Wherever the string "Windows" occurs in a line of these records, report that line.

Provided records>
----------

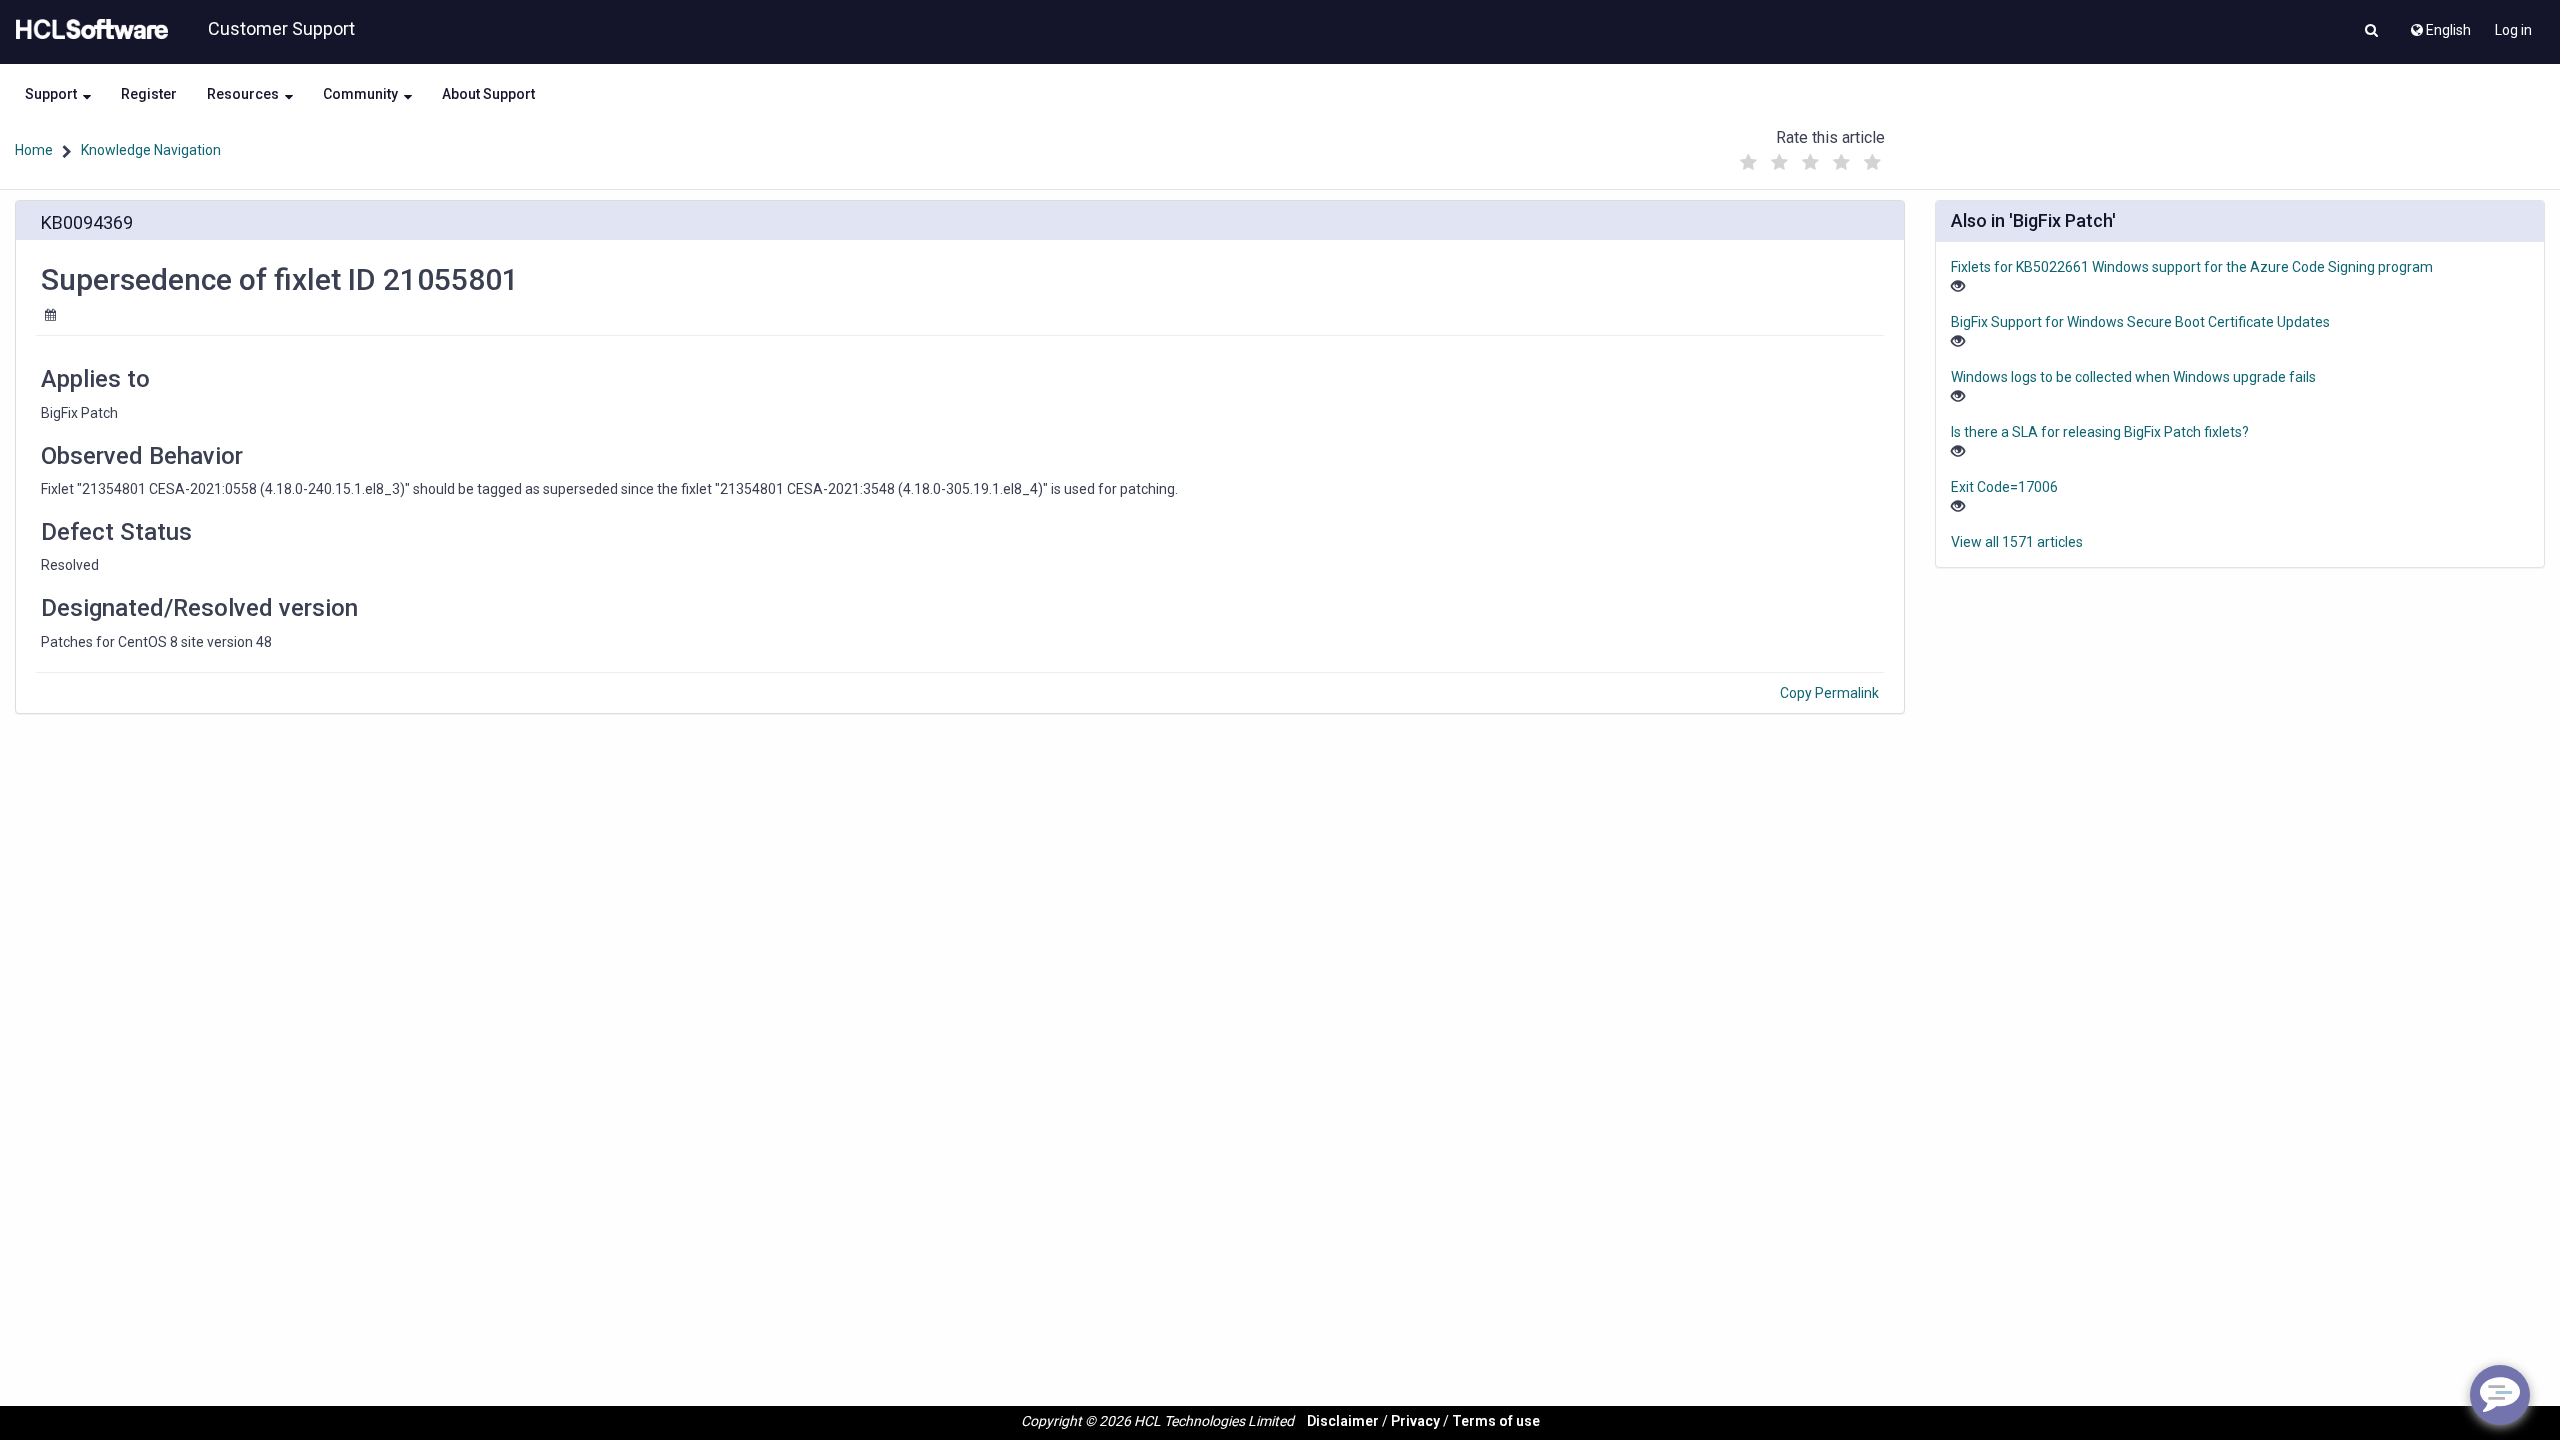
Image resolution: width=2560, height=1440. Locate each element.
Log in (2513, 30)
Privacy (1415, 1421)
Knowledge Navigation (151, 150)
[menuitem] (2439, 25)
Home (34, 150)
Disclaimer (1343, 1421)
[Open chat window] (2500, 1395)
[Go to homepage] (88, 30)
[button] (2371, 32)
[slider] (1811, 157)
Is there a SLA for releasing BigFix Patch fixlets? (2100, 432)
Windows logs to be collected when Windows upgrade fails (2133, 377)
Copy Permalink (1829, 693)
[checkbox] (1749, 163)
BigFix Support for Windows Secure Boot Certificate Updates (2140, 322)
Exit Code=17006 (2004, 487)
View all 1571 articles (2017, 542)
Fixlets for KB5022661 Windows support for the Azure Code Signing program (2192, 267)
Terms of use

----------

Finished task>
Windows logs to be collected when Windows upgrade fails (2133, 377)
BigFix Support for Windows Secure Boot Certificate Updates (2140, 322)
Fixlets for KB5022661 Windows support for the Azure Code Signing program (2192, 267)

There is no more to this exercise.